__Excerpt__.
──────────────────────────────
Aside from the automobile garage and airplane hangar, the ground level of the House of Tomorrow accommodated a utility room, a gentlemen’s lounge (turned into a bar during the fair’s second season), and a workshop with machine lathes in case the automobile or airplane needed servicing. Like the Octagon House, which had a central stairway, the House of Tomorrow was built around a central stair, but in this case, the stairway spirals around an exposed cylindrical utility chase. The tube brings up conditioned air and electric wiring, with a ring of steel I-beams radiating out from it like wagon-wheel spokes. The I-beams cantilever the structure so that weight doesn’t bear down on the glass walls. By changing the Octagon House’s eight sides to twelve, Keck was able to establish partitions for modestly sized, wedge-shaped rooms that flow into one another—from the living-dining area to the kitchen, children’s bedroom, bath, and master bedroom. The top floor, designed as a “conservatory,” was used as an observatory during the fair from which visitors could look out over the grounds.
The house was a laboratory for many of the principles the Kecks would refine later. It was publicized as “a housekeeper’s paradise, since there were no corners for dirt to collect [in].” The Kecks were using glass in new ways and still learning how to get a balance of light and heat into all the rooms to share the benefits. They covered many of the interior walls with pigmented Carrara structural glass manufactured by the Pittsburgh Plate Glass Company in order to achieve reflectivity, a passive form of indoor light when the sun was shining. On cold days, the rooms were heated with forced warm air that was vented into the rooms, but the Keck office was also discovering the bonus effect of passive solar heating. While the house was still under construction in the early spring of 1933—when, as William Keck said, “It was damn cold outside”— they noticed that workmen were only in shirt-sleeves inside the glass walls. This was the greenhouse effect, and it was something they exploited in most of their later projects in order to diminish the cost of heating. Air conditioning produced different challenges. They experimented with a now-obsolete water cooling system to bring down the temperature on hot summer days, but the panes of nine-by-twelve-foot glass installed in the house created a thermal barrier, particularly in the west-facing bedroom. The lessons the Kecks learned led to the development of Thermopane.
George Fred Keck had been educated in architectural engineering and he was acutely attentive to the physical properties and uses of his materials. He installed protective steel turnbuckles to keep the house from pivoting with the wind coming up off the lake; otherwise, the giant sheets of glass would have fractured and broken. The many technological innovations he introduced drew in the crowds. During the first season the house’s all-electric kitchen included General Electric’s first dishwasher; in the second season gas was introduced, allowing the installation of an “iceless refrigerator.” The stairwell was illuminated with cove lighting, and all the lighting was connected to dimmer switches. Remote-controlled radio was wired into all the rooms. Remarkably, the Silver Arrow was parked outside a garage with an electronically powered overhead door that opened, according to Popular Mechanics, “at the push of a button.”
──────────────────────────────
__Work to complete__.
1 > Which spaces on the ground level does the House of Tomorrow passage name?
2 > Can you condense the paragraph of the House of Tomorrow passage beginning "George Fred Keck had been educated" into a short bulleted list that keeps its main facts?
3 > Carry the House of Tomorrow passage forward from its final sentence.

__Provided material__.
──────────────────────────────
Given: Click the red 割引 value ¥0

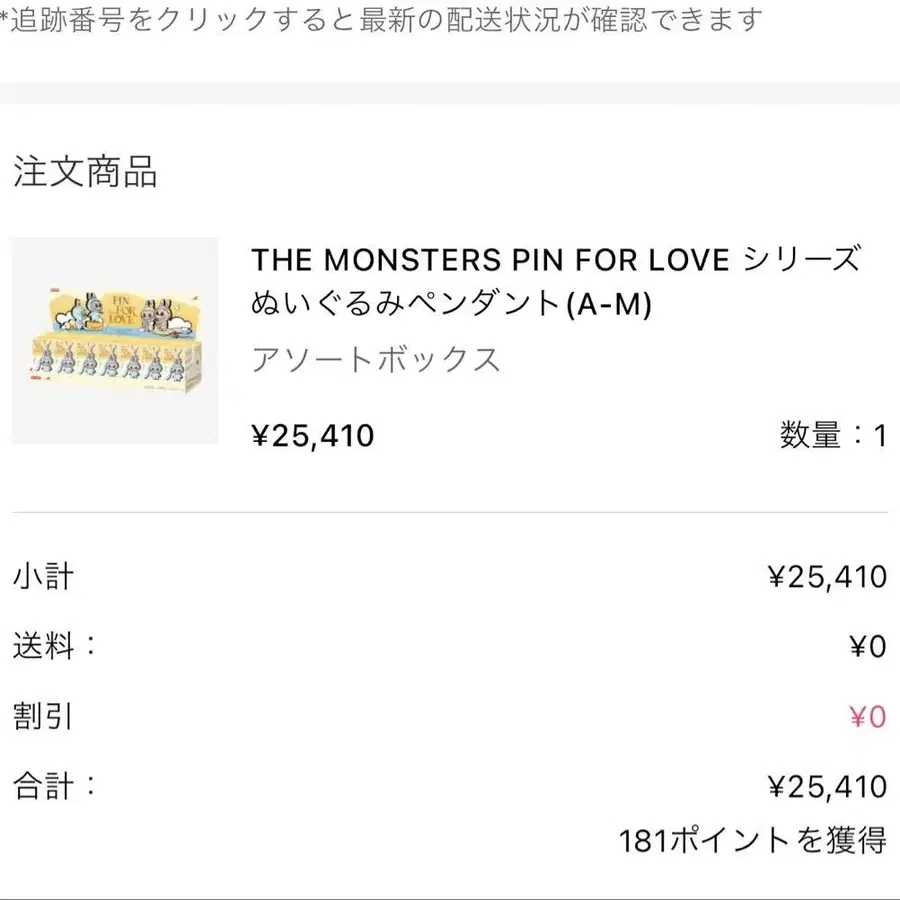Looking at the screenshot, I should (x=867, y=717).
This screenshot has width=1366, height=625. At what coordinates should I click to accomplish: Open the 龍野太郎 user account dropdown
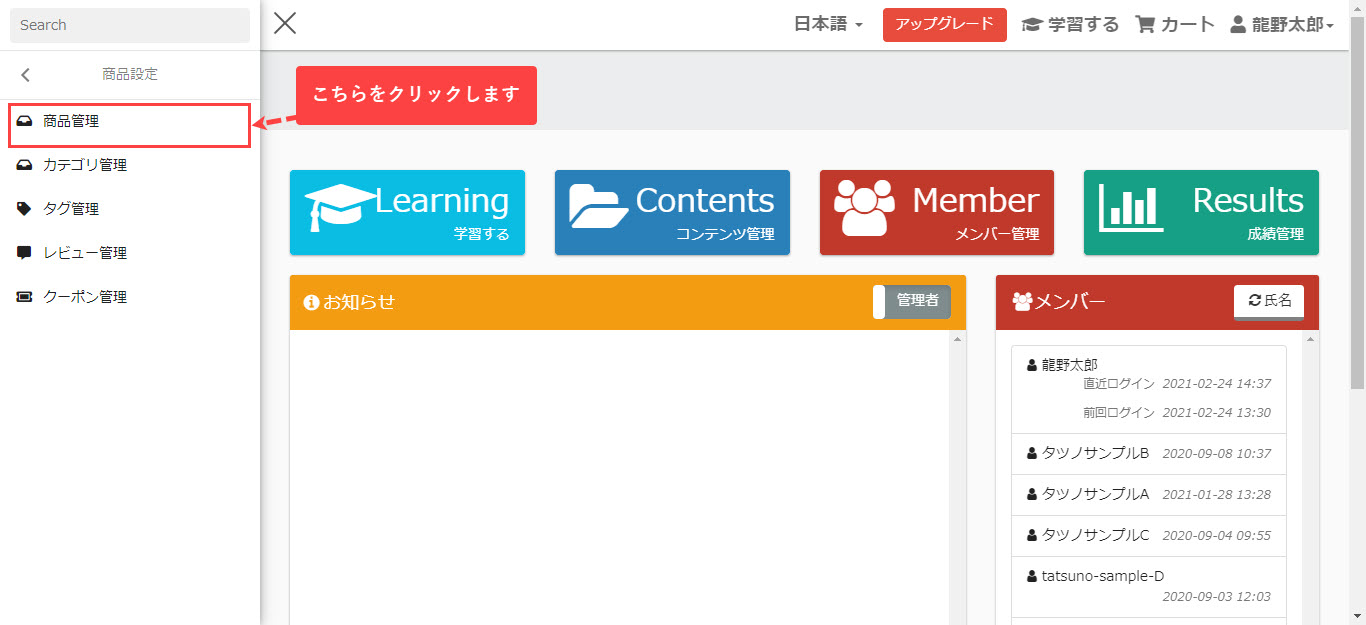tap(1283, 25)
──────────────────────────────
__Responses by task__.
1 >
- Automobile garage
- Airplane hangar
- Utility room
- Gentlemen's lounge (turned into a bar during the fair's second season)
- Workshop with machine lathes

2 >
- Keck was trained in architectural engineering and paid close attention to the physical properties and uses of his materials.
- Steel turnbuckles kept the house from pivoting in the lake wind, which would otherwise have broken the large glass sheets.
- Its technological innovations drew crowds:
  - First season: an all-electric kitchen with General Electric's first dishwasher
  - Second season: gas, which allowed an "iceless refrigerator"
  - Cove lighting in the stairwell, with all lighting on dimmer switches
  - Remote-controlled radio wired into every room
  - A garage door for the Silver Arrow that opened electronically "at the push of a button"

3 >
Like all the buildings constructed for the fair, the House of Tomorrow was built slab-on-grade with fireproof factory-made materials such as drywall bolted into place at the site. From start to finish, it took a little more than two months to construct and was intended to be used only during the two seasons of the Century of Progress. At the end of the second season, a speculator named Robert Bartlett had the idea to buy some of the houses built for the exposition and transport them by truck and barge across the lake to Beverly Shores in Indiana, where he was developing a tract of land. Bartlett paid the Kecks five hundred dollars and was responsible for removing the structure from the fairgrounds. Once it arrived at its new location on the top of a dune, he had the original windows removed and reduced the size of the frames, making them operate like conventional casement windows. He made a few other changes, especially to the ground floor, which no longer needed an airplane hangar. Eventually, Bartlett placed the house on the market and sold it in 1938. Like the other houses from the fair, the House of Tomorrow remained privately owned until the Indiana Dunes National Lakeshore was created and the historic houses were purchased by the National Park Service. In 1970 the owner of the House of Tomorrow was granted a reservation for use with the right to live in the building until the late 1990s, after which it was leased to Indiana Landmarks. Since 2002 it has been empty and has badly deteriorated.
The exterior has rusted, and the drywall has disintegrated so you can barely identify original paint colors. Much of the Carrara glass simply disappeared from the walls. Clad in protective wrapping, it looks like a gigantic stack of hatboxes mysteriously deposited on Lake Michigan’s shore.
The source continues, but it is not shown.